Fatigue and depression in IBD

In the investigation of fatigue and depression in IBD, it is noteworthy that these symptoms can be challenging to disentangle. Not only do they show considerable symptom overlap, but they also influence each other. Patients with IBD who suffer from fatigue may have an underlying depression or feel depressed because of the lack of energy. One way to address this issue and attempt to understand shared or possible fatigue- or depression-specific underlying biochemical microbiota-dependent mechanisms is to collect information on both symptoms in the same cohort. Shared microbial associations that were associated with both depression and fatigue scores in our cohort implicate the genus Anaerotruncus, a butyrate producer [95]. Anaerotruncus species have previously been connected to autoimmune [96] as well as metabolic disorders [97, 98].

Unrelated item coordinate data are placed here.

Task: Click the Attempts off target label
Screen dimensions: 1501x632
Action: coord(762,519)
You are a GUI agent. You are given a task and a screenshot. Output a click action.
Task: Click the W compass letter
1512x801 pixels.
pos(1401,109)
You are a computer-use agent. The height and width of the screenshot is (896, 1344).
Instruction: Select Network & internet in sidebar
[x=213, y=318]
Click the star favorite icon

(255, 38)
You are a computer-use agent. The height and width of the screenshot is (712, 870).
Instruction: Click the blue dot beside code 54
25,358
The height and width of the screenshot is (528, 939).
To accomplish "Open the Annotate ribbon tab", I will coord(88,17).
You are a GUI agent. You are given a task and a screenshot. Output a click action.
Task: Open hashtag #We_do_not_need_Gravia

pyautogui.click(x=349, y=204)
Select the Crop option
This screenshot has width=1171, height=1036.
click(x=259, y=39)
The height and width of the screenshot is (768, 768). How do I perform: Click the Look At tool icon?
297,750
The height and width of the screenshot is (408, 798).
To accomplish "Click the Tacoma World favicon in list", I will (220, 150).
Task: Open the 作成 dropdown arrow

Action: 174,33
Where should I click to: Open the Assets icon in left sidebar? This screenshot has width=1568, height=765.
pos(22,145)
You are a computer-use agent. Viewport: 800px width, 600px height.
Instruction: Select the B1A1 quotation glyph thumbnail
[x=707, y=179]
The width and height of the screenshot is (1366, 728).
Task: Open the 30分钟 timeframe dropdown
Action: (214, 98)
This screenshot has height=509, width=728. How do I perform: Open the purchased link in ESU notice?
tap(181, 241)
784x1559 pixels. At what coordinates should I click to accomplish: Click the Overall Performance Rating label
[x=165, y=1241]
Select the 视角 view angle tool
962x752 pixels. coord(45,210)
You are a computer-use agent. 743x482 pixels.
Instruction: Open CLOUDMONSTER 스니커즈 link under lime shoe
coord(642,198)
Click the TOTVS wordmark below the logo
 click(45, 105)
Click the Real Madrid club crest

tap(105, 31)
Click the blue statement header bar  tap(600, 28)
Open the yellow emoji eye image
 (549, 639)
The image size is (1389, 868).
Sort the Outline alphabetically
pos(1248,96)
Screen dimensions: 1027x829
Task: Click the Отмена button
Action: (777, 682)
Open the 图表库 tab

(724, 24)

As SCFA production was associated with both depression and fatigue in this and other studies, interventional research regarding this relationship in IBD is warranted. Of note, SCFA production is strongly connected to nutrition and especially fibre intake. Studies have examined the relationship between nutrition and depression [99–101] and promoted “anti-inflammatory” microbiota-directed diets that may reduce fatigue [102] and depression [101, 103]. The impact of nutrition on the onset [104] and course of IBD has been under investigation for many years, indicating an impact of nutrition on both intestinal inflammation and associated extraintestinal symptoms. The results of the present study underline the potential of microbiota-directed dietary interventions with the specific aim of reducing fatigue and depression in persons with IBD.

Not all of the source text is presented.